• Objective: Please rewrite the records below, swapping every "Screen dimensions" for "Screen size" and leaving everything else untouched.

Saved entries
#####
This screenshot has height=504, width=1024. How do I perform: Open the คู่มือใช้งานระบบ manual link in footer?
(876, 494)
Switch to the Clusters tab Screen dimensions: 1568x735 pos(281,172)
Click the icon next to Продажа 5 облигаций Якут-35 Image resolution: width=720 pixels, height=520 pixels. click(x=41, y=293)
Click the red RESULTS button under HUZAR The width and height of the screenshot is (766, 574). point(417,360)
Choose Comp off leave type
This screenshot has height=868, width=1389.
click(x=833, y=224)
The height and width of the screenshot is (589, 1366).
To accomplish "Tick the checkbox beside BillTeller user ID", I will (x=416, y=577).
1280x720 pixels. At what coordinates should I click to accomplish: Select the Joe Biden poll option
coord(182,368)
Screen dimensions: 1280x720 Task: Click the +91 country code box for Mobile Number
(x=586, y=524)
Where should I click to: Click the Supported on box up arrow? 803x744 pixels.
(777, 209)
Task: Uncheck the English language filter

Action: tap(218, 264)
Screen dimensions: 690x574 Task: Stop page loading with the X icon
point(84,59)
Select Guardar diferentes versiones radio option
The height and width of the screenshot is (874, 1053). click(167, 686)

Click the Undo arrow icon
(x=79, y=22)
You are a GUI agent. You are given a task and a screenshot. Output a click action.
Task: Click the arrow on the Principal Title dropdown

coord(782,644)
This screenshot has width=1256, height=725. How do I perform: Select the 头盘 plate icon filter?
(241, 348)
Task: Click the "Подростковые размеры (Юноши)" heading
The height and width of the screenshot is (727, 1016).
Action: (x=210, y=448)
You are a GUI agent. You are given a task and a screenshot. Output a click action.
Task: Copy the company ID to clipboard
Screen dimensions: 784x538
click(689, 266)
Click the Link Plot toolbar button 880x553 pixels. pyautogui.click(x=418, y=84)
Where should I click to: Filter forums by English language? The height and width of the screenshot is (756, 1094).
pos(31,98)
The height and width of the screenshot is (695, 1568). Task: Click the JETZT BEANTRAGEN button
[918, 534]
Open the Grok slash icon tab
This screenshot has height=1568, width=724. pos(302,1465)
#####
• Final result:
This screenshot has height=504, width=1024. How do I perform: Open the คู่มือใช้งานระบบ manual link in footer?
(876, 494)
Switch to the Clusters tab Screen size: 1568x735 pos(281,172)
Click the icon next to Продажа 5 облигаций Якут-35 Image resolution: width=720 pixels, height=520 pixels. click(x=41, y=293)
Click the red RESULTS button under HUZAR The width and height of the screenshot is (766, 574). point(417,360)
Choose Comp off leave type
This screenshot has height=868, width=1389.
click(x=833, y=224)
The height and width of the screenshot is (589, 1366).
To accomplish "Tick the checkbox beside BillTeller user ID", I will (x=416, y=577).
1280x720 pixels. At what coordinates should I click to accomplish: Select the Joe Biden poll option
coord(182,368)
Screen size: 1280x720 Task: Click the +91 country code box for Mobile Number
(x=586, y=524)
Where should I click to: Click the Supported on box up arrow? 803x744 pixels.
(777, 209)
Task: Uncheck the English language filter

Action: tap(218, 264)
Screen size: 690x574 Task: Stop page loading with the X icon
point(84,59)
Select Guardar diferentes versiones radio option
The height and width of the screenshot is (874, 1053). click(167, 686)

Click the Undo arrow icon
(x=79, y=22)
You are a GUI agent. You are given a task and a screenshot. Output a click action.
Task: Click the arrow on the Principal Title dropdown

coord(782,644)
This screenshot has width=1256, height=725. How do I perform: Select the 头盘 plate icon filter?
(241, 348)
Task: Click the "Подростковые размеры (Юноши)" heading
The height and width of the screenshot is (727, 1016).
Action: (x=210, y=448)
You are a GUI agent. You are given a task and a screenshot. Output a click action.
Task: Copy the company ID to clipboard
Screen size: 784x538
click(689, 266)
Click the Link Plot toolbar button 880x553 pixels. pyautogui.click(x=418, y=84)
Where should I click to: Filter forums by English language? The height and width of the screenshot is (756, 1094).
pos(31,98)
The height and width of the screenshot is (695, 1568). Task: Click the JETZT BEANTRAGEN button
[918, 534]
Open the Grok slash icon tab
This screenshot has height=1568, width=724. pos(302,1465)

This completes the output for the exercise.